We saw a few issues. The review doesn't really say whether the book is well done or interesting. Nor does it convey how controversial parts of it may be in the health care community, including among the categories of non-bedside nurses for whom Gordon seems to have little use. Since the book is essentially an extensive opinion piece that uses reporting and research as supporting evidence, there is plenty of room to challenge its reasoning, focus and balance. The review does not do that. The review notes Gordon's focus on nurses' own reluctance to speak up about their work and tendency to embrace patterned scrubs, then implies that Gordon suggests that this "culture of nursing" has led to the general absence of nurses from the news media and the abundance of inaccurate stereotypes in the entertainment media. This is a bit misleading: Gordon does indict nursing's role in its own poor image, but she also makes clear that the media, hospitals and society at large bear responsibility as well. More broadly, the review certainly conveys Gordon's focus on nurses' own responsibility for their problems, but it gives little sense of just how trenchant the author's criticisms of managed care and its key players are, especially hospitals, consultants and physicians. Indeed, the review virtually ignores physicians, even though almost a third of the book is about the pernicious power imbalance between medicine and nursing. And the review's comments on Gordon's indictment of the virtue script seem oddly wistful--perhaps an unwitting illustration of just how hard it is to let go.
The review does take the time to repeat Gordon's suggestion that "[l]iberal arts graduates" who become advanced practice nurses (APRNs) tend to have poor bedside skills and contempt for bedside RNs, which without any context presents an even more wildly distorted vision of APRNs than Gordon does. In case there is any confusion, there is no evidence that most APRNs are inept liberal arts graduates with contempt for bedside nurses.
The review closes by reminding readers of nurses' potentially life-saving bedside monitoring role, and noting mildly that people interested in health care should "pay attention to the issues" Gordon raises, though nurses "especially" should read it, since its message is in many ways directed at them. That's a start, but we might have pumped this up just a bit: anyone interested in staying alive for the next 10, 20 or 30 years should read the book, since the issues it explores are central to global public health. In this respect, the review does not quite capture the book's larger significance: the nursing crisis is everyone's problem.
We commend Ms. Dean and the New York Times for the fairly prominent review of the book, and for their attention to these vitally important issues.

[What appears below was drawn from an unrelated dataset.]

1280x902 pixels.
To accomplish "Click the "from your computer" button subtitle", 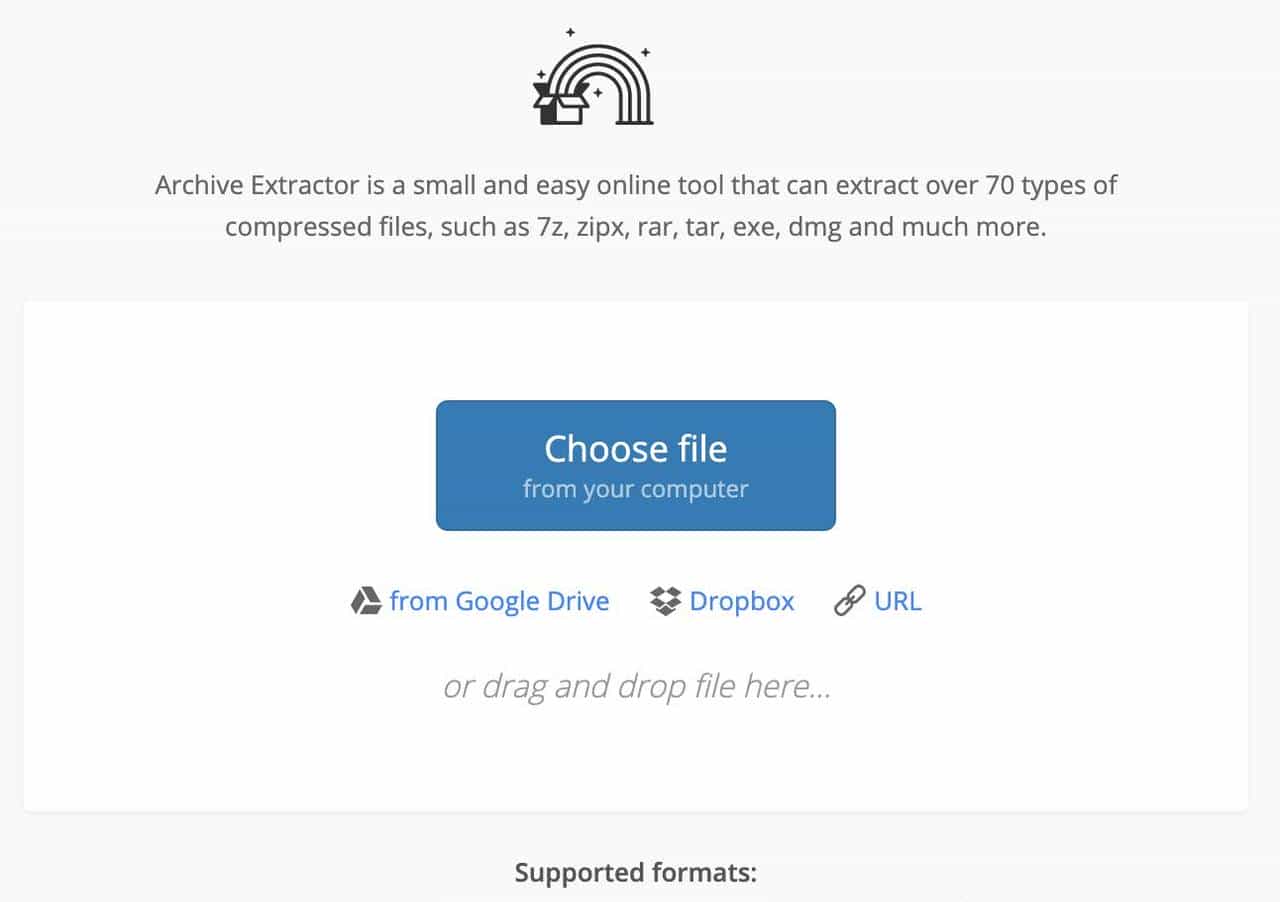I will pos(635,490).
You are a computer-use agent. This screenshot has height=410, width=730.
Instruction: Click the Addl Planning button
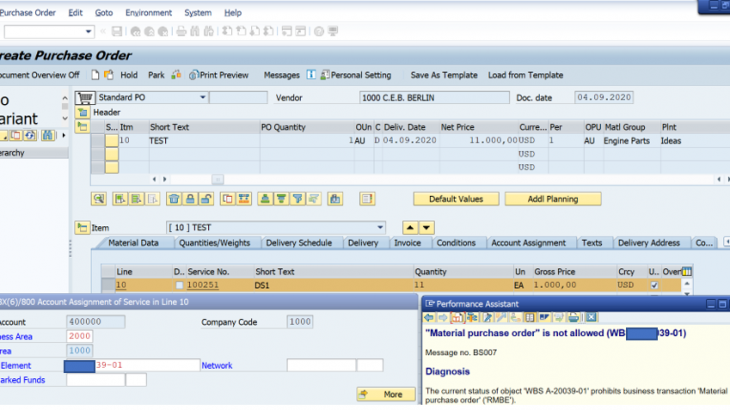pos(552,199)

See the review "Nursing in America: A Portrait of a Profession in Critical Condition" by Cornelia Dean in the May 17, 2005 edition of the New York Times.
In our original analysis of this piece, we mistakenly indicated that all MSN programs either require a prior BSN degree or include one as part of the program, and that all prospective APRNs undergo at least two years of undergraduate education entirely in nursing before pursuing their graduate nursing work. However, we have been advised that some bachelor's-to-MSN programs do not award the BSN degree, and some include only one intense year of undergraduate education solely in nursing, following certain prerequisites. We understand that such programs do require that students fulfill all requirements for taking and actually take the NCLEX-RN licensing exam before completing their graduate nursing study, as is the case with the UCSF and Yale programs. We have removed the original text from our above review, and we regret the error.